Decentralization is relative.
Since the token-selling episode in 2017, ethereum-based assets have often been replaced by licenses and numerous DEX platforms have emerged.
According to DappRadar, IDEX, the leading DEX platform, had approximately 1,401 users in the last 24 hours. In particular, with regard to EtherDelta, we have had about 1,079 transactions in EtherDelta over the past 24 hours, about 11% less than the previous 24 hours.
Although the SEC has not clarified tokens that traded on EtherDelta are considered to be securities, this measure implies that the regulator takes into account the responsibilities for deliberately distributed technology.
Saying that the SEC order and how it relates to the most common form of ICO token, ERC-20 said Hinkes:
"He said he found the company, created and distributed smart contracts, and completely and exclusively controlled the work, so he knew that his actions would contribute to the breach of the law."
In the mind of Hinkes this opens up a variety of legal questions for developers who contribute to ethereum and bitcoin.

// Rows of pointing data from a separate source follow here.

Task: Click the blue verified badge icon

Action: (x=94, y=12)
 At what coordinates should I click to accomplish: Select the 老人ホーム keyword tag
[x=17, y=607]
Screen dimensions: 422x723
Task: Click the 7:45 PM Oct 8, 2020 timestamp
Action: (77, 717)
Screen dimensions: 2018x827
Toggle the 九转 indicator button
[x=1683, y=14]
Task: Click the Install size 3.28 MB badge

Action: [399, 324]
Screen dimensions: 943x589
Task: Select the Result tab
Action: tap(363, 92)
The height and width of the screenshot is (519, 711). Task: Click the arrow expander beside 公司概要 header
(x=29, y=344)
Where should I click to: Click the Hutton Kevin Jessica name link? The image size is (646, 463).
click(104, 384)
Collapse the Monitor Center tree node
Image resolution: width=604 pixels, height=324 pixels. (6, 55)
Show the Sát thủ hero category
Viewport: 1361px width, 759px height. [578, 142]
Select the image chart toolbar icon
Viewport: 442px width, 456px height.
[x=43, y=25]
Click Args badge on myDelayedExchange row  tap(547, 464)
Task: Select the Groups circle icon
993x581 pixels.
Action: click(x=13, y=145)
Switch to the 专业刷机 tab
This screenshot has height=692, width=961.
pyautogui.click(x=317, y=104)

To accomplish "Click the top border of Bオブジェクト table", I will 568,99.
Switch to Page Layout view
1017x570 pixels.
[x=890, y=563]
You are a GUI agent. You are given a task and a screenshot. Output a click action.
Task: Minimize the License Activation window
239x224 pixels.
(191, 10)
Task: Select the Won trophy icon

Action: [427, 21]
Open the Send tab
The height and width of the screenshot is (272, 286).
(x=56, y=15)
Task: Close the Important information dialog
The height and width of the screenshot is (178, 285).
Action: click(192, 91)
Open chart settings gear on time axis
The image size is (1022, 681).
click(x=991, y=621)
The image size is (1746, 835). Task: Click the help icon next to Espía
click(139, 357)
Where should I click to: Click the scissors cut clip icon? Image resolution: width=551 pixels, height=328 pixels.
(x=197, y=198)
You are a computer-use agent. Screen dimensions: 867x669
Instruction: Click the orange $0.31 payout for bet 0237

He said writing and running code alone could be ignored if technicians who were vulnerable to future legal action were to neglect restrictions on how to use the software.
"EtherDelta was able to filter out specific tokens," Hinkes said. "Otherwise, they opened themselves up for everything, including securities issued under the ERC-20."
Stephen Palley, a partner at Anderson Kill, a Washington, DC-based law firm, told CoinDesk that by reading the order, the majority of EtherDelta was "from the purchase"
Fight or fly
From Byrne's point of view, the enforcement action of the SEC allows the cryptocurrency company to avoid operating in the United States.
"There is an overseas hub (Singapore, UK). This law is much more favorable to ICOs and tokens." "The main task of decryption entrepreneurs is how to maximize opportunities in US jurisdictions, limit exposure to US regulatory agencies and comply with US laws when we do business abroad."
On the other hand, US-based DEX AirSwap seeks to create an opaque regulatory environment by working with licensed securities dealers and avoiding order books.
AirSwap co-founder Michael Oved said in an interview with CoDesk: "Unlike other platforms, AirSwap is not engaged in exchange activities, there are no order forms, no order matching, no transaction fees." Our approach is to seek advice, It was to act. "
Many exchanges in the United States, including AirSwap competitor Everbloom, do not charge a transaction fee to reduce legal risk. Hinkes said that this recent order could weaken that approach.
"It does not seem to be related to an analysis of whether a fee is being paid to act as an exchange that EtherDelta is registered with or exempted from exemptions," Hinkes said.
This degree is certain. The SEC did not end with a regress of the industry that Palley compared to the 5th play.
"There are dozens of investigations going on, and there will be more press coverage and more enforcement action," he said. This obviously does not seem to end anything. This is probably the end of Act 2 and the beginning of Act 3. . "
Jay Clayton SEC President, Images through YouTube
CoinDesk, a leader in block-chain news, is a media outlet that pursues the highest standards of journalism and adheres to strict editorial policies. CoinDesk is an independent operating subsidiary of the Digital Currency Group, which invests in cryptocurrencies and block-chain startups.